Please count the lines in the data below that hold the word "Given", and give only the number.

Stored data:
***

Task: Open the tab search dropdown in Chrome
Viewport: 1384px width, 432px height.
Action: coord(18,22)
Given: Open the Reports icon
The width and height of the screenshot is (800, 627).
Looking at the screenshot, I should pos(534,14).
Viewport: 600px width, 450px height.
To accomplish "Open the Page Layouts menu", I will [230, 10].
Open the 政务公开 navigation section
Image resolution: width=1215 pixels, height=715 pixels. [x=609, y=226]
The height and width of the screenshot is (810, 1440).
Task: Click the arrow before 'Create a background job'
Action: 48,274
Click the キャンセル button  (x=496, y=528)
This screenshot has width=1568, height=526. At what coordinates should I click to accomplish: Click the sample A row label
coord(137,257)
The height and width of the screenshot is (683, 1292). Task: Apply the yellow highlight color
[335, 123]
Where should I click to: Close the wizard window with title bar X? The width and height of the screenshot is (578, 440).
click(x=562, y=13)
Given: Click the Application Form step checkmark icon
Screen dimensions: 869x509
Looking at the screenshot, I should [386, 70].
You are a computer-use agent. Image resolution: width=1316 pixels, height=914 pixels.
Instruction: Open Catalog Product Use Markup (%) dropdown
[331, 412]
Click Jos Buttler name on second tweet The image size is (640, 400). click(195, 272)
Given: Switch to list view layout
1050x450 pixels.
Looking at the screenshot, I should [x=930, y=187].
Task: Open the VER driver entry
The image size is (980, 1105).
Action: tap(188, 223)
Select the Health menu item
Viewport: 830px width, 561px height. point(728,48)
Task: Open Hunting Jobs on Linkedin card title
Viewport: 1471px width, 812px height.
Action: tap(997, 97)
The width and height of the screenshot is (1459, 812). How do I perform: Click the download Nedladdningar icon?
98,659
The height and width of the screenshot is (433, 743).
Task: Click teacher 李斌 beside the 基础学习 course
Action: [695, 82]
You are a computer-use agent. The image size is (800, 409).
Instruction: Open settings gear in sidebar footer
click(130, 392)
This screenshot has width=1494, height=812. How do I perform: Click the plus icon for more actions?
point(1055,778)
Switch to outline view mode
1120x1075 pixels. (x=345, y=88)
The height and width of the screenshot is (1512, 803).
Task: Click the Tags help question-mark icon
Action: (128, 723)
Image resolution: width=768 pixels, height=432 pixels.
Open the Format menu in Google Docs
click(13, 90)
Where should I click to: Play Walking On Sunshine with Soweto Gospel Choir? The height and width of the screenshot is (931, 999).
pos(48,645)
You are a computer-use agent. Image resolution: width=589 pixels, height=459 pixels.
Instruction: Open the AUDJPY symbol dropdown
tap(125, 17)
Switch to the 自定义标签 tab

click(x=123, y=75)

***

## ANSWER SECTION
3